Archive for FiveThirtyEight

continental divide

Posted in Books, Kids, pictures, R with tags , , , , on May 19, 2017 by xi'an

While the Riddler puzzle this week was anticlimactic,  as it meant filling all digits in the above division towards a null remainder, it came as an interesting illustration of how different division is taught in the US versus France: when I saw the picture above, I had to go and check an American primary school on-line introduction to division, since the way I was taught in France is something like that

with the solution being that 12128316 = 124 x 97809… Solved by a dumb R exploration of all constraints:

for (y in 111:143)
for (z4 in 8:9)
for (oz in 0:999){
  if ((digz[2]==0)&(x>=1e7)&(x<1e8)){ 
   if ((digz[5]*y>=1e3)&(digz[4]*y<1e4) &(r1>9)&(r1<100)){ 
    if ((7*y>=1e2)&(7*y<1e3)&(r2>=1e2)&(r2<1e3)){     
     if ((digz[3]*y>=1e2)&(digz[3]*y<1e3)&(r3>9)&(r3<1e2)){
       if (r4<y) solz=rbind(solz,c(y,z,x))
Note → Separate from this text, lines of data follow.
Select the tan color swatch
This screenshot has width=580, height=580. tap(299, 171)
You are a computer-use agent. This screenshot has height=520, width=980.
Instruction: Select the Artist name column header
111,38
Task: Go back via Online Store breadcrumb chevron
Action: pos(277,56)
Looking for a computer-free resolution, the constraints on z exhibited by the picture are that (a) the second digit is 0 and the fourth digit is 7.  Moreover, the first and fifth digits are larger than 7 since y times these digits is a four-digit number. Better, since the second subtraction from a three-digit number by 7y returns a three-digit number and the third subtraction from a four-digit number by ny returns a two-digit number, n is larger than 7 but less than the first and fifth digits. Ergo, z is necessarily 97809! Furthermore, 8y<10³ and 9y≥10³, which means 111<y<125. Plus the constraint that 1000-8y≤99 implies y≥112. Nothing gained there! This leaves 12 values of y to study, unless there is another restriction I missed…

“In short, the French presidential election is a mess”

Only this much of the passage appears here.